Selama tujuh tahun terakhir, proses perdamaian berlangsung dalam dinamika politik yang destruktif, sehingga fondasi pembangunan ekonomi, sosial dan budaya berkembang sangat lamban dan cenderung gagal. Buktinya, pemerintahan di bawah Irwandi-Nazar dan parlemen baru (2009-2014), sejauh ini belum mampu menetapkan dan mengesahkan qanun Rencana Tata Ruang dan Wilayah (RTRW) dan Rencana Pembangan Jangka Panjang Aceh (RPJPA).
Seperti sama kita maklumi, lima kandidat gubernur/wagub yang telah dipilih oleh masyarakat Aceh dalam pilkada ini memiliki latarbelakang yang berbeda. Kelimanya, tentu, memiliki prestasi masing-masing, kelemahan, kekuatan maupun kapasitas dalam memimpin. Masyarakat Aceh pun menggantungkan harapan yang luar biasa di pundak mereka. Mudah-mudahan harapan yang terlalu besar tersebut tidak menjadi malapetaka ke depan, ketika pemimpin yang mereka pilih tidak memenuhi harapan tersebut.
Kecenderungan tumbuhnya perubahan di Aceh untuk lima tahun ke depan sangatlah kecil. Hal tersebut diindikasikan oleh proses politik menjelang pemilukada diwarnai oleh tarik menarik yang destruktif, buka tutup pendaftaran, qanun yang tak terselesaikan, dan masa kampanye dipenuhi oleh berbagai politik intimidatif.
Keadaan demikian bagaikan berlangsung dengan sendirinya, di-remote control oleh orang/kelompok yang tak berwujud, indikasi ini dilihat atas dasar ketidakamanan dirasakan oleh semua kandidat, baik di tingkat provinsi maupun kabupaten/kota. Tapi, alhamdulillah, sampai selesainya prosesi pemilihan/pencoblosan yang dilakukan secara serentak pada 9 April 2012, belum terdengar adanya insiden atau peristiwa-peristiwa fatal yang bisa mencederai pesta demokrasi lima tahunan itu.
Kekhawatiran pascapemilihan
Adalah Tarmizi Karim yang menjadi Pj Gubernur Aceh, sebelumnya, melaporkan keadaan keamanan Aceh menjelang pencoblosan kepada Mendagri masih dapat dikendalikan, walaupun telah terjadi beberapa kekerasan pada masa kampanye. Ia juga mengkhawatirkan keadaan pascapencoblosan, di mana pihak yang kalah tidak dapat menerima kekalahannya secara lapang dada. Ini, tentunya, menjadi tantangan tersendiri bagi para kandidat supaya memobilisasi massanya untuk memahami posisi mereka pada saat mengalami kekalahan.
Begitu pula bagi pihak yang menang dalam prosesi pemilihan yang telah berlangsung pada 9 April 2012 lalu, jangan sampai terlalu arogan, sehingga menimbulkan provokasi bagi pihak yang kalah. Tradisi ini mesti diciptakan pada momentum pascapencoblosan, mengingat semua kita berada pada pihak yang sama, yaitu membangun Aceh yang lebih baik dan menempatkan Aceh pada posisi tawar yang tinggi di mata dunia.
#####
• TUGAS:
Jawablah pertanyaan berikut dari teks tentang pilkada Aceh di atas.
(a) Qanun apa saja yang belum mampu ditetapkan dan disahkan oleh pemerintahan Irwandi-Nazar dan parlemen baru (2009-2014)?
(b) Berapa kandidat gubernur/wagub yang telah dipilih masyarakat Aceh dalam pilkada ini?
(c) Siapa Pj Gubernur Aceh yang melaporkan keadaan keamanan menjelang pencoblosan kepada Mendagri?

Data pencarian letak kata dan elemen:
#####
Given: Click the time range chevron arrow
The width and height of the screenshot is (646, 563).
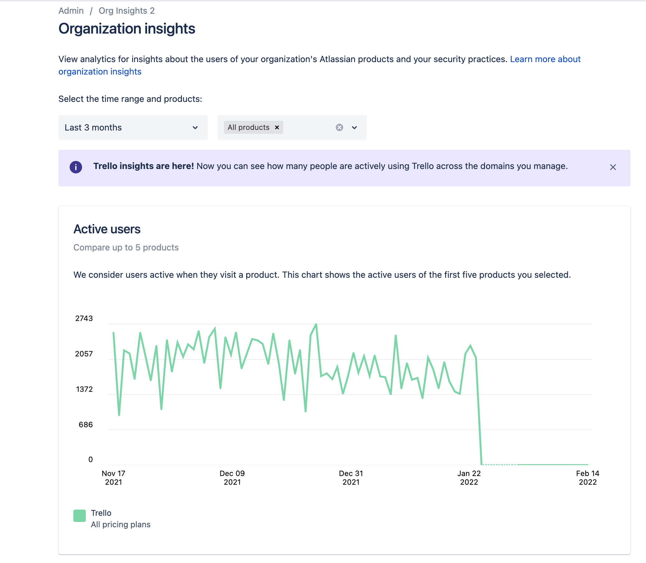Looking at the screenshot, I should 195,128.
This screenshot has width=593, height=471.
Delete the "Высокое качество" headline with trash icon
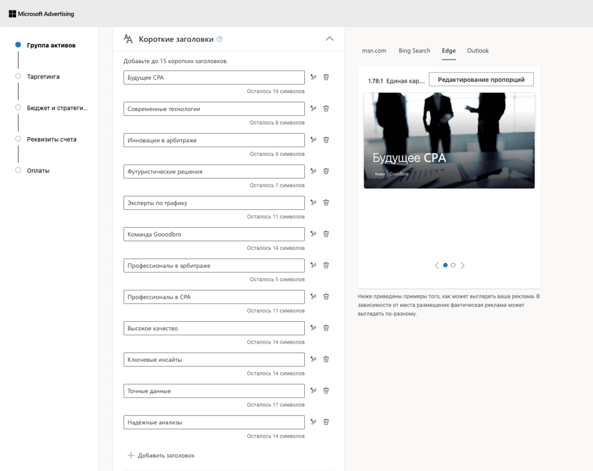(326, 328)
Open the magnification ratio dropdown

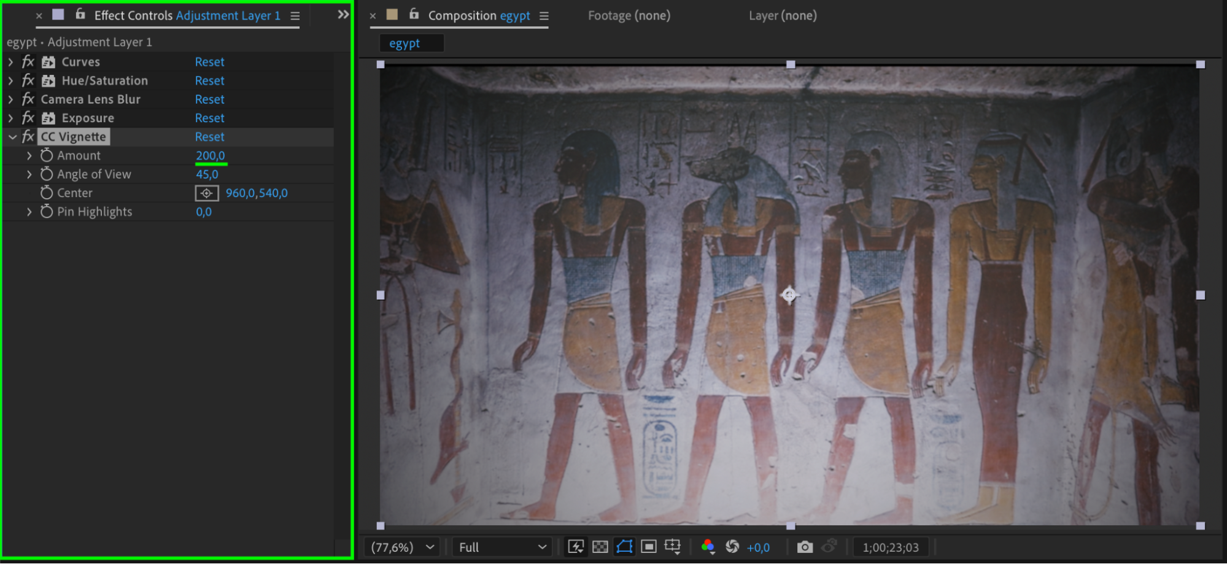[403, 547]
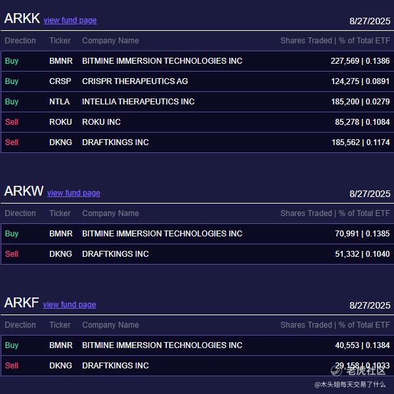The height and width of the screenshot is (394, 394).
Task: Click the ARKW Ticker column header
Action: (60, 213)
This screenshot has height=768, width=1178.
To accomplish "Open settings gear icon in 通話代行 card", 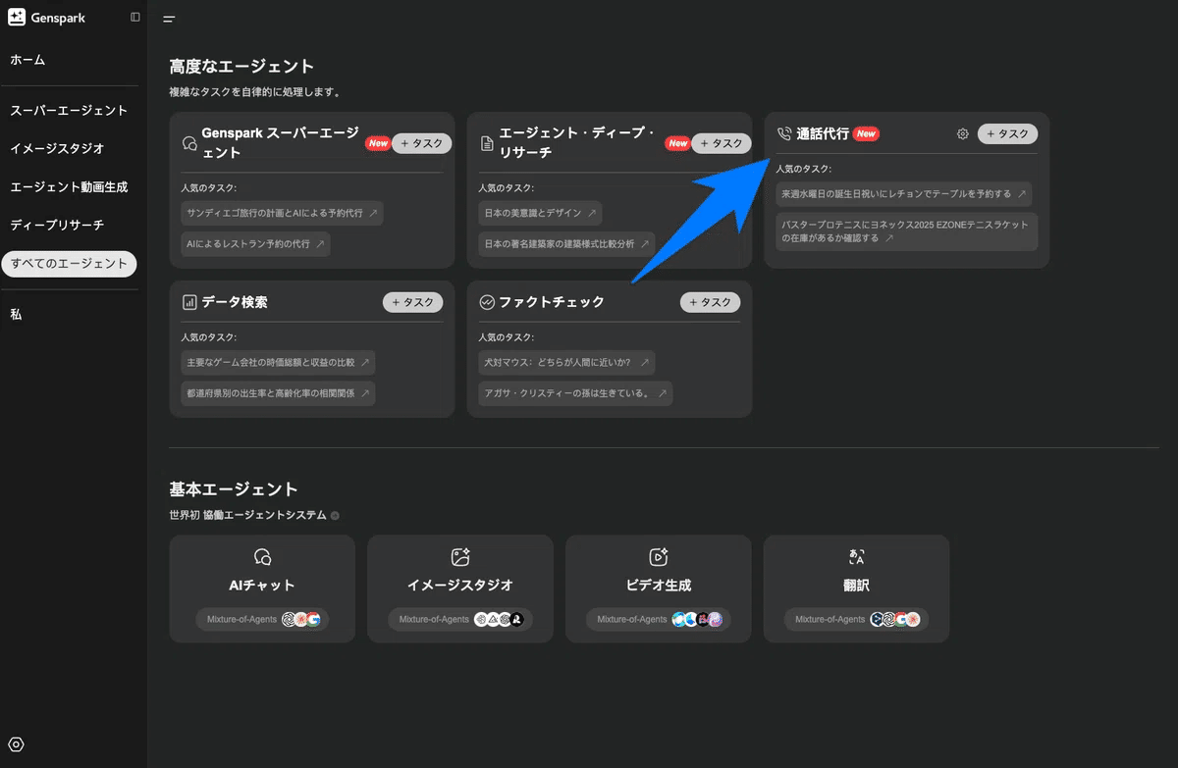I will pos(962,134).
#####
• JAWABAN:
(a) Qanun Rencana Tata Ruang dan Wilayah (RTRW) dan qanun RPJPA.
(b) Lima kandidat.
(c) Tarmizi Karim.